# My first HDR - C & C please



## Scotttyd (Oct 27, 2015)

Here is my first attempt at HDR - I am obviously a beginner - but have tough skin   .  My pics don't seem to have as much pop as the ones I google, what are my biggest issues? using a d7000 and either my 35mm or my 11-16 tamron
1. Proper software? (I used photoshop elements)
2. At first the pics seemed very bright, I toned them down a bit with photoshop
3. My skill - I am new - I need help!

I have tread some people use lightroom then the photomatix plugin - thoughts?  would it be a lot better

The one with the lone tree - there is the glare and sunspots - ways to get rid of them? filter? or are they unavoidable considering I took the shot right into the sun




6sm by Scotttyd, on Flickr





5sm by Scotttyd, on Flickr




4sm by Scotttyd, on Flickr


----------



## Light Guru (Oct 27, 2015)

These images have LOTS of ghosting issues.


----------



## Scotttyd (Oct 27, 2015)

Light Guru said:


> These images have LOTS of ghosting issues.


expand? the tree was handheld - probably contributing to the issue (or is that motion blur?) - the others were on tripods - maybe I am not getting what you mean


----------



## Parker219 (Oct 27, 2015)

> [YOUR GOAL] Write out, word for word, the stretch of the HDR forum thread above from "Here is my first" through "used photoshop elements)".

> [DATA EXCERPTS]
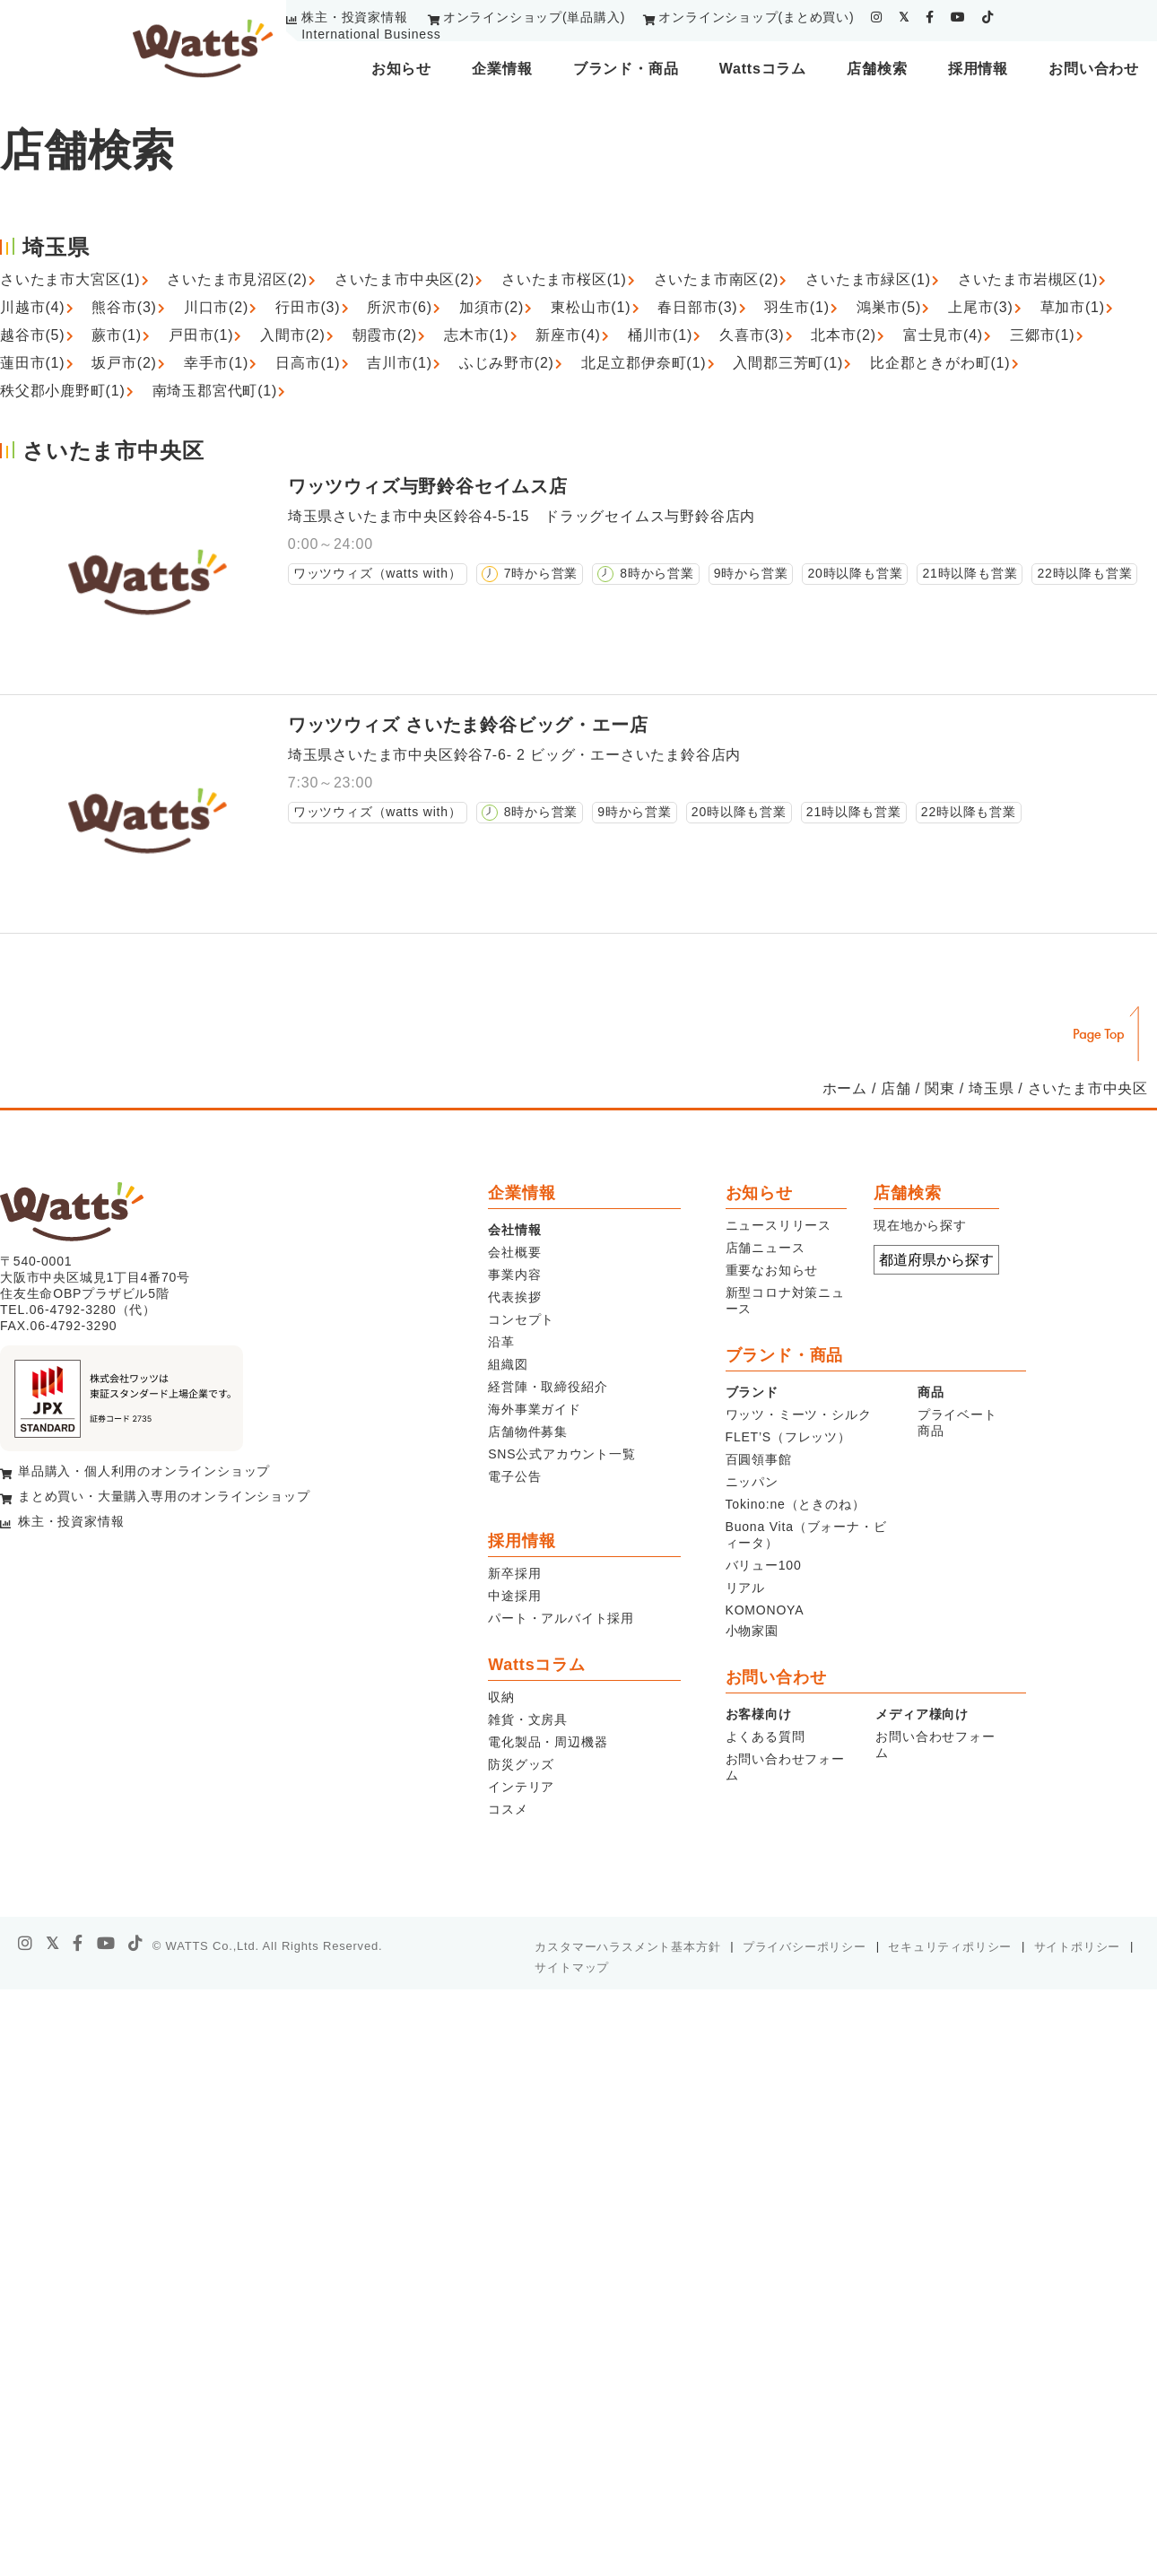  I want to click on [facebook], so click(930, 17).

...

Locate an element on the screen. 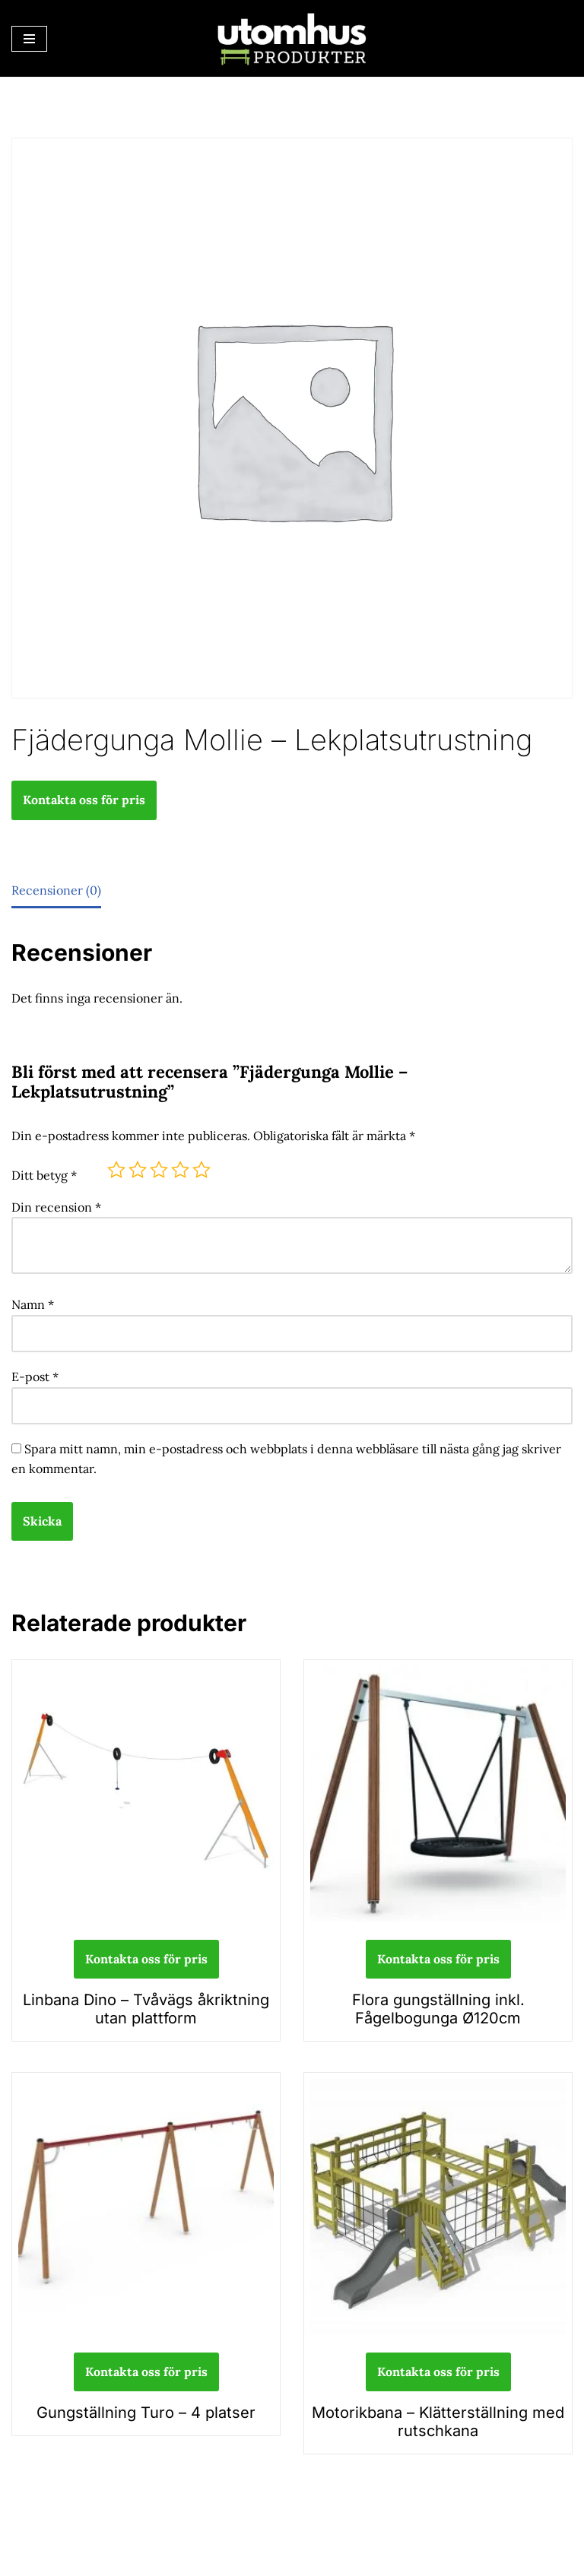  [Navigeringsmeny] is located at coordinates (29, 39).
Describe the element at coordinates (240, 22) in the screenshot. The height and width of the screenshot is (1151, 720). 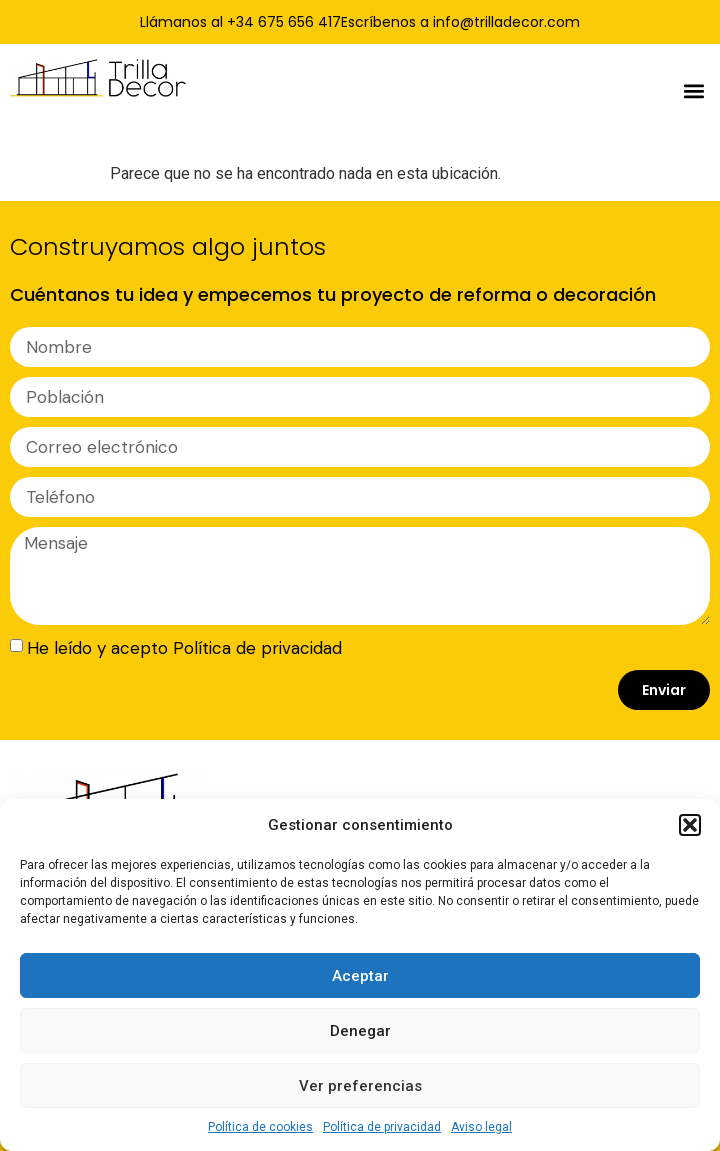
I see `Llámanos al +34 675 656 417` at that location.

> [TASK OUTPUT]
Here is my first attempt at HDR - I am obviously a beginner - but have tough skin   .  My pics don't seem to have as much pop as the ones I google, what are my biggest issues? using a d7000 and either my 35mm or my 11-16 tamron
1. Proper software? (I used photoshop elements)